What is needed:
The data below should be copied over with complete accuracy.

Material provided:
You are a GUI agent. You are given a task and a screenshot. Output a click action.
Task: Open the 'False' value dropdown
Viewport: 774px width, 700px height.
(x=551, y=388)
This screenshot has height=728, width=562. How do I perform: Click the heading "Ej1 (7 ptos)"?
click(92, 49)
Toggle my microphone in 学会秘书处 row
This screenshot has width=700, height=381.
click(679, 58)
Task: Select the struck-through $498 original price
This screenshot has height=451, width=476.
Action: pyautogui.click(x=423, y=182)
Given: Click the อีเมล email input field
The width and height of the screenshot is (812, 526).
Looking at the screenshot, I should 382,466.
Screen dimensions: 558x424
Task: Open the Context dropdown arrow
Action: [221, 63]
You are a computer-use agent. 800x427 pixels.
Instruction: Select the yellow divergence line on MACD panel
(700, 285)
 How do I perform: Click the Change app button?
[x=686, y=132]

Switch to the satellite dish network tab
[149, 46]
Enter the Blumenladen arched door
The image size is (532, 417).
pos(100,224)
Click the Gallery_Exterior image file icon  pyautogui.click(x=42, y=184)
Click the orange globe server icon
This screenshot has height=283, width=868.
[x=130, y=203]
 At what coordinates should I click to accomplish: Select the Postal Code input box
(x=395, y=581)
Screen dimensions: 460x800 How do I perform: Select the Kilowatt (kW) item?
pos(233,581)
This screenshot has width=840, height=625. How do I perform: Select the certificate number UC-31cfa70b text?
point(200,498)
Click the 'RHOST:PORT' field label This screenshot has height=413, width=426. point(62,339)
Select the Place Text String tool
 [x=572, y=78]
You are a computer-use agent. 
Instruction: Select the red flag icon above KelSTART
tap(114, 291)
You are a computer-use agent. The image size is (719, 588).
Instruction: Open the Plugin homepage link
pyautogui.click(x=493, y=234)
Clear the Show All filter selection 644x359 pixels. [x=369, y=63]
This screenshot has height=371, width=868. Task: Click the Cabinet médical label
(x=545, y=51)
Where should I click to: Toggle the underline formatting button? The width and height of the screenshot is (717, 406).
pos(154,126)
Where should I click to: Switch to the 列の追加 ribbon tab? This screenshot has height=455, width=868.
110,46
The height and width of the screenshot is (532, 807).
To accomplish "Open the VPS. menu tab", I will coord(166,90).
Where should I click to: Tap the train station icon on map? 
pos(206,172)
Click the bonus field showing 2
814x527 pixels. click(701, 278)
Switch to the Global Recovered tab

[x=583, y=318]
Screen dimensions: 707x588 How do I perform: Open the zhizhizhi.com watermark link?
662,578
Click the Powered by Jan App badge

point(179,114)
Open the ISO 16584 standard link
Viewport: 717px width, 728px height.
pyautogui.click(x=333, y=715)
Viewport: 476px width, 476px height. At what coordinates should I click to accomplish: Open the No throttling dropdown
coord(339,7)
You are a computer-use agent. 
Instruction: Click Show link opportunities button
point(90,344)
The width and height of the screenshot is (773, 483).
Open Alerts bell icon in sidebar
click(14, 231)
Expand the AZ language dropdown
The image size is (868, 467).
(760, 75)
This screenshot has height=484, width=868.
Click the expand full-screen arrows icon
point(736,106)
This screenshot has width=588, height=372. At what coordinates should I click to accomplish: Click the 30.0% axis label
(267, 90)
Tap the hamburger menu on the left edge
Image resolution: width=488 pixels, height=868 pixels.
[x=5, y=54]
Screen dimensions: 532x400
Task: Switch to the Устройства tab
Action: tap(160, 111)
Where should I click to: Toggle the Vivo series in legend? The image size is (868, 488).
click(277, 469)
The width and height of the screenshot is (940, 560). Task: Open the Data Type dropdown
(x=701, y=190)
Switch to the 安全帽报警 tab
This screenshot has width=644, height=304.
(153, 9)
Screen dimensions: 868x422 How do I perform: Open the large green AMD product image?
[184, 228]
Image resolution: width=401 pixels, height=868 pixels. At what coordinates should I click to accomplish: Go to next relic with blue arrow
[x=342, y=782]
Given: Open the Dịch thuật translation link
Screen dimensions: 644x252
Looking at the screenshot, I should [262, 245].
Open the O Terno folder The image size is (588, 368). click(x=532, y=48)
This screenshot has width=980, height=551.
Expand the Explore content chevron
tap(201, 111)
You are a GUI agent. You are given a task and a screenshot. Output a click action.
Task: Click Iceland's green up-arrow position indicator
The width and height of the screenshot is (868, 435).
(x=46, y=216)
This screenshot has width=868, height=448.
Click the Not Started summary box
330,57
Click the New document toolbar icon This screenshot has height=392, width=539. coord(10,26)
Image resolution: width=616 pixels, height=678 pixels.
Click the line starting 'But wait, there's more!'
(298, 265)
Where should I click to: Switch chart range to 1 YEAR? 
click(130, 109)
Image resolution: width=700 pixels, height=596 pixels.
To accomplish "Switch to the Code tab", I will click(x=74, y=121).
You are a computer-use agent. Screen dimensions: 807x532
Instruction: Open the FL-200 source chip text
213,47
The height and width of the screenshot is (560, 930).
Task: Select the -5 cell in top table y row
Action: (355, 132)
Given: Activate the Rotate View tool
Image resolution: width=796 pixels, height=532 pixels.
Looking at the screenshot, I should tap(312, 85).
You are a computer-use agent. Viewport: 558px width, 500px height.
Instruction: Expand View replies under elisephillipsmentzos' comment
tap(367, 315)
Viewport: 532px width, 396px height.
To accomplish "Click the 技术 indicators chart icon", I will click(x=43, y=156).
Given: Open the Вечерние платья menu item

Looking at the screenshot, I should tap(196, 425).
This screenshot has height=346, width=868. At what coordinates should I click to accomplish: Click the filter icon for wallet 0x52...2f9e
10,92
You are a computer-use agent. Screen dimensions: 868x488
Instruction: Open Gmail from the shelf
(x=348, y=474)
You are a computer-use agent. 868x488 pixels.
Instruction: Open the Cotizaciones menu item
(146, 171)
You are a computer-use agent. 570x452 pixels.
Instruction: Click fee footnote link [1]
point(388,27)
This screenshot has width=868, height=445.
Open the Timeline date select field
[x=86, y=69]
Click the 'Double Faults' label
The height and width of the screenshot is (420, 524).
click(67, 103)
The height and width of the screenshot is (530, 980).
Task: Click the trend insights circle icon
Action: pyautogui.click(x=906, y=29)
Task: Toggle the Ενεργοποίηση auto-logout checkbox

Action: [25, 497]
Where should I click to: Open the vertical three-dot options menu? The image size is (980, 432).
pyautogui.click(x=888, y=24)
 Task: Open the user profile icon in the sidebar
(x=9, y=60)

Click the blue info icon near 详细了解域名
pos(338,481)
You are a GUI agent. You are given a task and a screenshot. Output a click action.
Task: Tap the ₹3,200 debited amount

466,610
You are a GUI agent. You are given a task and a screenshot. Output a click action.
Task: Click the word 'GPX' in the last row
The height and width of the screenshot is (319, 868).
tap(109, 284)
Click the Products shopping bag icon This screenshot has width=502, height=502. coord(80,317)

Expected output:
You are a GUI agent. You are given a task and a screenshot. Output a click action.
Task: Open the 'False' value dropdown
Viewport: 774px width, 700px height.
(x=551, y=388)
This screenshot has height=728, width=562. How do I perform: Click the heading "Ej1 (7 ptos)"?
click(92, 49)
Toggle my microphone in 学会秘书处 row
This screenshot has width=700, height=381.
click(679, 58)
Task: Select the struck-through $498 original price
This screenshot has height=451, width=476.
Action: pyautogui.click(x=423, y=182)
Given: Click the อีเมล email input field
The width and height of the screenshot is (812, 526).
Looking at the screenshot, I should 382,466.
Screen dimensions: 558x424
Task: Open the Context dropdown arrow
Action: [221, 63]
You are a computer-use agent. 800x427 pixels.
Instruction: Select the yellow divergence line on MACD panel
(700, 285)
 How do I perform: Click the Change app button?
[x=686, y=132]

Switch to the satellite dish network tab
[149, 46]
Enter the Blumenladen arched door
The image size is (532, 417).
pos(100,224)
Click the Gallery_Exterior image file icon  pyautogui.click(x=42, y=184)
Click the orange globe server icon
This screenshot has height=283, width=868.
[x=130, y=203]
 At what coordinates should I click to accomplish: Select the Postal Code input box
(x=395, y=581)
Screen dimensions: 460x800 How do I perform: Select the Kilowatt (kW) item?
pos(233,581)
This screenshot has width=840, height=625. How do I perform: Select the certificate number UC-31cfa70b text?
point(200,498)
Click the 'RHOST:PORT' field label This screenshot has height=413, width=426. point(62,339)
Select the Place Text String tool
 [x=572, y=78]
You are a computer-use agent. 
Instruction: Select the red flag icon above KelSTART
tap(114, 291)
You are a computer-use agent. The image size is (719, 588).
Instruction: Open the Plugin homepage link
pyautogui.click(x=493, y=234)
Clear the Show All filter selection 644x359 pixels. [x=369, y=63]
This screenshot has height=371, width=868. Task: Click the Cabinet médical label
(x=545, y=51)
Where should I click to: Toggle the underline formatting button? The width and height of the screenshot is (717, 406).
pos(154,126)
Where should I click to: Switch to the 列の追加 ribbon tab? This screenshot has height=455, width=868.
110,46
The height and width of the screenshot is (532, 807).
To accomplish "Open the VPS. menu tab", I will coord(166,90).
Where should I click to: Tap the train station icon on map? 
pos(206,172)
Click the bonus field showing 2
814x527 pixels. click(701, 278)
Switch to the Global Recovered tab

[x=583, y=318]
Screen dimensions: 707x588 How do I perform: Open the zhizhizhi.com watermark link?
662,578
Click the Powered by Jan App badge

point(179,114)
Open the ISO 16584 standard link
Viewport: 717px width, 728px height.
pyautogui.click(x=333, y=715)
Viewport: 476px width, 476px height. At what coordinates should I click to accomplish: Open the No throttling dropdown
coord(339,7)
You are a computer-use agent. 
Instruction: Click Show link opportunities button
point(90,344)
The width and height of the screenshot is (773, 483).
Open Alerts bell icon in sidebar
click(14, 231)
Expand the AZ language dropdown
The image size is (868, 467).
(760, 75)
This screenshot has height=484, width=868.
Click the expand full-screen arrows icon
point(736,106)
This screenshot has width=588, height=372. At what coordinates should I click to accomplish: Click the 30.0% axis label
(267, 90)
Tap the hamburger menu on the left edge
Image resolution: width=488 pixels, height=868 pixels.
[x=5, y=54]
Screen dimensions: 532x400
Task: Switch to the Устройства tab
Action: tap(160, 111)
Where should I click to: Toggle the Vivo series in legend? The image size is (868, 488).
click(277, 469)
The width and height of the screenshot is (940, 560). Task: Open the Data Type dropdown
(x=701, y=190)
Switch to the 安全帽报警 tab
This screenshot has width=644, height=304.
(153, 9)
Screen dimensions: 868x422 How do I perform: Open the large green AMD product image?
[184, 228]
Image resolution: width=401 pixels, height=868 pixels. At what coordinates should I click to accomplish: Go to next relic with blue arrow
[x=342, y=782]
Given: Open the Dịch thuật translation link
Screen dimensions: 644x252
Looking at the screenshot, I should [262, 245].
Open the O Terno folder The image size is (588, 368). click(x=532, y=48)
This screenshot has width=980, height=551.
Expand the Explore content chevron
tap(201, 111)
You are a GUI agent. You are given a task and a screenshot. Output a click action.
Task: Click Iceland's green up-arrow position indicator
The width and height of the screenshot is (868, 435).
(x=46, y=216)
This screenshot has width=868, height=448.
Click the Not Started summary box
330,57
Click the New document toolbar icon This screenshot has height=392, width=539. coord(10,26)
Image resolution: width=616 pixels, height=678 pixels.
Click the line starting 'But wait, there's more!'
(298, 265)
Where should I click to: Switch chart range to 1 YEAR? 
click(130, 109)
Image resolution: width=700 pixels, height=596 pixels.
To accomplish "Switch to the Code tab", I will click(x=74, y=121).
You are a computer-use agent. Screen dimensions: 807x532
Instruction: Open the FL-200 source chip text
213,47
The height and width of the screenshot is (560, 930).
Task: Select the -5 cell in top table y row
Action: (355, 132)
Given: Activate the Rotate View tool
Image resolution: width=796 pixels, height=532 pixels.
Looking at the screenshot, I should tap(312, 85).
You are a computer-use agent. Viewport: 558px width, 500px height.
Instruction: Expand View replies under elisephillipsmentzos' comment
tap(367, 315)
Viewport: 532px width, 396px height.
To accomplish "Click the 技术 indicators chart icon", I will click(x=43, y=156).
Given: Open the Вечерние платья menu item

Looking at the screenshot, I should tap(196, 425).
This screenshot has height=346, width=868. At what coordinates should I click to accomplish: Click the filter icon for wallet 0x52...2f9e
10,92
You are a computer-use agent. Screen dimensions: 868x488
Instruction: Open Gmail from the shelf
(x=348, y=474)
You are a computer-use agent. 868x488 pixels.
Instruction: Open the Cotizaciones menu item
(146, 171)
You are a computer-use agent. 570x452 pixels.
Instruction: Click fee footnote link [1]
point(388,27)
This screenshot has width=868, height=445.
Open the Timeline date select field
[x=86, y=69]
Click the 'Double Faults' label
The height and width of the screenshot is (420, 524).
click(67, 103)
The height and width of the screenshot is (530, 980).
Task: Click the trend insights circle icon
Action: pyautogui.click(x=906, y=29)
Task: Toggle the Ενεργοποίηση auto-logout checkbox

Action: [25, 497]
Where should I click to: Open the vertical three-dot options menu? The image size is (980, 432).
pyautogui.click(x=888, y=24)
 Task: Open the user profile icon in the sidebar
(x=9, y=60)

Click the blue info icon near 详细了解域名
pos(338,481)
You are a GUI agent. You are given a task and a screenshot. Output a click action.
Task: Tap the ₹3,200 debited amount

466,610
You are a GUI agent. You are given a task and a screenshot. Output a click action.
Task: Click the word 'GPX' in the last row
The height and width of the screenshot is (319, 868).
tap(109, 284)
Click the Products shopping bag icon This screenshot has width=502, height=502. coord(80,317)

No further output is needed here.